- Directed by: Casey Walker
- Screenplay by: Casey Walker
- Produced by: Casey Walker; Peter Vicaire; Pascal Trottier;
- Starring: Luke Hemsworth; Kevin Durand; Michael Pitt; Craig Lauzon; Leenah Robinson;
- Production company: Hammer Films;
- Release date: August 29, 2026 (FrightFest);
- Running time: 102 minutes
- Country: Canada
- Language: English

= Ithaqua (film) =

Canadian horror film

Ithaqua is a Canadian horror film directed and co-produced by Casey Walker for Hammer Films, and starring Luke Hemsworth, Kevin Durand, Craig Lauzon, Leenah Robinson, and Michael Pitt.

==Premise==
Survivors in a remote outpost in 19th century Canada are plagued by an old evil that gives them an insatiable appetite for human flesh.

==Cast==
- Luke Hemsworth
- Kevin Durand
- Michael Pitt
- Craig Lauzon
- Leenah Robinson

==Production==
The film is directed and produced by Casey Walker and co-written by Walker with Peter Vicaire and Pascal Trottier. The film is produced by Hammer Films.

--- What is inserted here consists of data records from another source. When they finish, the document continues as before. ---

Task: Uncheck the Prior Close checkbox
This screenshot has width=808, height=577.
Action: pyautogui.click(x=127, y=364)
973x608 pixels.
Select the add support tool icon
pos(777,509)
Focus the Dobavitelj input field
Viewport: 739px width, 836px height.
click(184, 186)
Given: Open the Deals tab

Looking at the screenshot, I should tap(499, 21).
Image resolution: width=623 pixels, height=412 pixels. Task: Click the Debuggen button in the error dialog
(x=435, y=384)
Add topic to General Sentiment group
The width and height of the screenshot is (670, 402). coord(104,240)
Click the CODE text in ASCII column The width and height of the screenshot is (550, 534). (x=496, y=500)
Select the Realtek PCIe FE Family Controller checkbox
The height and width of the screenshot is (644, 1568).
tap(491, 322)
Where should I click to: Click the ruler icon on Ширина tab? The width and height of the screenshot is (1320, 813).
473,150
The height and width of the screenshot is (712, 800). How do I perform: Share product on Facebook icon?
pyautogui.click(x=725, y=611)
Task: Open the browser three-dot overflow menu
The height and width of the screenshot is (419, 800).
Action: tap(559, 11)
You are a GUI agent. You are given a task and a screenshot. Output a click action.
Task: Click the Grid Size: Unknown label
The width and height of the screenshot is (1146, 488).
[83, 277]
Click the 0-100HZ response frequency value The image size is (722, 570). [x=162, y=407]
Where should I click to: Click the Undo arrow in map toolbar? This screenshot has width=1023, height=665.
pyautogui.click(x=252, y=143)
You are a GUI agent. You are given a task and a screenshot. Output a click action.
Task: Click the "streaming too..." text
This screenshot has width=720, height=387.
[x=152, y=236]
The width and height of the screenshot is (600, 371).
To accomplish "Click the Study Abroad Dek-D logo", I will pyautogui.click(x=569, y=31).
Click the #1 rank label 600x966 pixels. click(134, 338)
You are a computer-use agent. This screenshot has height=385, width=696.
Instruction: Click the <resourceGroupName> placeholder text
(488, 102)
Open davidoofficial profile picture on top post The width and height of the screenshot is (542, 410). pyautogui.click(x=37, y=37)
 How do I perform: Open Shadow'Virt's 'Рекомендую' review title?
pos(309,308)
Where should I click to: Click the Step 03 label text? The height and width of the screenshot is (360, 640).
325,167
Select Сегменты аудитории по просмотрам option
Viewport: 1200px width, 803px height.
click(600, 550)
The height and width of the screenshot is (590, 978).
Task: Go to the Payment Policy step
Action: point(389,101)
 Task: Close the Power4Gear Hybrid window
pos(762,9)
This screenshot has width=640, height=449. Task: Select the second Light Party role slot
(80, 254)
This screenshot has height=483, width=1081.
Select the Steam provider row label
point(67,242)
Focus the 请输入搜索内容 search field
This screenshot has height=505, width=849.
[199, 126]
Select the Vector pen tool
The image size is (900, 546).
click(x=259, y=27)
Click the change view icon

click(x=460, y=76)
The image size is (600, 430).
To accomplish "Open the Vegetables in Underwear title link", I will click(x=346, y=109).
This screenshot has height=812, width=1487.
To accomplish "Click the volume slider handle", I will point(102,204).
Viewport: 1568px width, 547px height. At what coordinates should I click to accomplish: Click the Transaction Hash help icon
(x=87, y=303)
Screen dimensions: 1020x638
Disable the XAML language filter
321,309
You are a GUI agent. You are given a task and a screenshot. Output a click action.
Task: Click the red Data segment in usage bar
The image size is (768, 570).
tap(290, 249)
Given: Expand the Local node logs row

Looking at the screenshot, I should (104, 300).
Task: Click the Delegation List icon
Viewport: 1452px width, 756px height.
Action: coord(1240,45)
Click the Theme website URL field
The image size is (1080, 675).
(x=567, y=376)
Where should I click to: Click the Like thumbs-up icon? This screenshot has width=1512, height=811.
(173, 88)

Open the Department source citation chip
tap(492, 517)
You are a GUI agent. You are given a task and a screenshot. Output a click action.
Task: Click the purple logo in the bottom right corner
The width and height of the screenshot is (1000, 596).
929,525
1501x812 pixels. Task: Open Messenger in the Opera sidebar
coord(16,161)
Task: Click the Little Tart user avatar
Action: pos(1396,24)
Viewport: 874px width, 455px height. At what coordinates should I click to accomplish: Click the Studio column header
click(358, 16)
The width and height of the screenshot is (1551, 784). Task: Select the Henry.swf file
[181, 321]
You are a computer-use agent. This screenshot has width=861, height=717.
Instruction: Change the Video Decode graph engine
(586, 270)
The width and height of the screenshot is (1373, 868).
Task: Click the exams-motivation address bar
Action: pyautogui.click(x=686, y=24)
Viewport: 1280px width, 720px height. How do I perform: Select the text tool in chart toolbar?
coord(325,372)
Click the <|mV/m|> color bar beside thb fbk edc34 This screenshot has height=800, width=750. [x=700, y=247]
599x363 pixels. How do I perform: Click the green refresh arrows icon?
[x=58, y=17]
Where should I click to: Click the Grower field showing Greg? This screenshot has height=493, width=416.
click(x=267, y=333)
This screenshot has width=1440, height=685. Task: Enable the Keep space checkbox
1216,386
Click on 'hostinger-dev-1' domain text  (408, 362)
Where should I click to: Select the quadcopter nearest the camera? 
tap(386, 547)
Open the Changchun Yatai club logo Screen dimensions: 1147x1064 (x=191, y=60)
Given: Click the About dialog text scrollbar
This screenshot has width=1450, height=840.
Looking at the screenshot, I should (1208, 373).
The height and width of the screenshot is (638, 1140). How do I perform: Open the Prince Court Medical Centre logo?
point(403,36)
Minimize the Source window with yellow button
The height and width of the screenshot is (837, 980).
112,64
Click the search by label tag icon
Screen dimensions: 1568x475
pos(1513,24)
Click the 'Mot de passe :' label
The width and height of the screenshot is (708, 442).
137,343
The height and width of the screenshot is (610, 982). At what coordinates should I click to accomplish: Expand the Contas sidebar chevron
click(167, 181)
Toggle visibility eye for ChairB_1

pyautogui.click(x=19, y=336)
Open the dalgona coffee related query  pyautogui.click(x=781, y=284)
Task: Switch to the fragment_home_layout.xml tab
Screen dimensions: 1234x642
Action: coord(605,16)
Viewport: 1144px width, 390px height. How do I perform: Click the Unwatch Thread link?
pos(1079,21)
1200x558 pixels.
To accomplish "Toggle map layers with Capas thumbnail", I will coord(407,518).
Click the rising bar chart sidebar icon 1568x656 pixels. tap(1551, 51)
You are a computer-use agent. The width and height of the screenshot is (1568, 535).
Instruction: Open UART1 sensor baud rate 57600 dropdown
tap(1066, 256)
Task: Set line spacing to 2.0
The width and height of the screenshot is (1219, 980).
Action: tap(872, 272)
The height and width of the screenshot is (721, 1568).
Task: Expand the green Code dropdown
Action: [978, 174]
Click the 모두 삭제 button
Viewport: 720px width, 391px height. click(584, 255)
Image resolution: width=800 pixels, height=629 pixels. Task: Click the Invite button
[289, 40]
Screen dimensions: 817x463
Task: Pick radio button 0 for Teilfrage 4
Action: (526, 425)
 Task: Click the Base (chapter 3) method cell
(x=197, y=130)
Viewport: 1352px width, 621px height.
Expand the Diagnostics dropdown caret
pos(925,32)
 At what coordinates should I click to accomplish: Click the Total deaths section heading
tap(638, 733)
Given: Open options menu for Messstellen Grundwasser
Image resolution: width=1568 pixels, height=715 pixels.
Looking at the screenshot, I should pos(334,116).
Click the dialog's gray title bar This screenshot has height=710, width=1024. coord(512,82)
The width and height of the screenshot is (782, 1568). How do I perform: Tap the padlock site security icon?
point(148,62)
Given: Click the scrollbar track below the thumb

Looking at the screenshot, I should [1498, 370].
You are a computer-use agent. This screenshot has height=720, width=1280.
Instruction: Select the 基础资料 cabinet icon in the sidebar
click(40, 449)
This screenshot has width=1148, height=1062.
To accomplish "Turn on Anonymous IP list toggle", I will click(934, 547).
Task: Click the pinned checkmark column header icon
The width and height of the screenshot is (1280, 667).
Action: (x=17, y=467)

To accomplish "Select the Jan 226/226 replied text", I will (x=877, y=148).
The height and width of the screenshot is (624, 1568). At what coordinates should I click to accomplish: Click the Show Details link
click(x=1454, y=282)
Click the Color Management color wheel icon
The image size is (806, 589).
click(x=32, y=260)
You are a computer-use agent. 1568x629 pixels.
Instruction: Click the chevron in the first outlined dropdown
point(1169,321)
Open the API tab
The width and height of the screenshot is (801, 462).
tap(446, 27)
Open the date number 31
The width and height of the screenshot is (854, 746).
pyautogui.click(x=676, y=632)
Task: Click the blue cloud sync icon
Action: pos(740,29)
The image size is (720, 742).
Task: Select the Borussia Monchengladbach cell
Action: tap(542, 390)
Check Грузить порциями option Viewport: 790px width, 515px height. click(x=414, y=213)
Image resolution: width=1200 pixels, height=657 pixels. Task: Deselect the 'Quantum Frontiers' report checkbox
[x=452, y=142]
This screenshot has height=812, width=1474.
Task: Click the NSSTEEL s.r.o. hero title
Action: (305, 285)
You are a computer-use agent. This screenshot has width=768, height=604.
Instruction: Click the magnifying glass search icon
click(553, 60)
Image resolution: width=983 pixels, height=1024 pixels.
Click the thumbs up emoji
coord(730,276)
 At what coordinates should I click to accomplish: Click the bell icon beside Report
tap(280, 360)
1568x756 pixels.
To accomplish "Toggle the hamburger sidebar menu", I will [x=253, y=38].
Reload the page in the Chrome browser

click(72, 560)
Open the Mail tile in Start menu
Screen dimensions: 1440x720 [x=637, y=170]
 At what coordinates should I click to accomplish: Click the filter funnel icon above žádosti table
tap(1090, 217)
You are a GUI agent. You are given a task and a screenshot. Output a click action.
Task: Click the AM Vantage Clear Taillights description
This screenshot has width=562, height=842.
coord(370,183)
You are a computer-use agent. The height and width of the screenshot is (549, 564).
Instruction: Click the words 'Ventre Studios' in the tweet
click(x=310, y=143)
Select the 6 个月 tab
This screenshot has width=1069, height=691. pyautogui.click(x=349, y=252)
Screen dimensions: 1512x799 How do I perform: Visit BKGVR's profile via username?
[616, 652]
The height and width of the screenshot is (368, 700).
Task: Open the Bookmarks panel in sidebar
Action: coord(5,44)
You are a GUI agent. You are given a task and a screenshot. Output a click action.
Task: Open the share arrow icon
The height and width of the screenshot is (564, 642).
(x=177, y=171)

The cast includes Luke Hemsworth, Kevin Durand, Michael Pitt, Craig Lauzon and Leenah Robinson.

Principal photography took place in Thunder Bay, Ontario in January 2025 and with production finished, first look images from filming were released in February 2026.

==Distribution==
The film is slated to premiere in August 2026 at FrightFest, followed by its Canadian premiere at the 2026 Cinéfest Sudbury International Film Festival.

It will be screened in Panorama section of the 59th Sitges Film Festival in October 2026.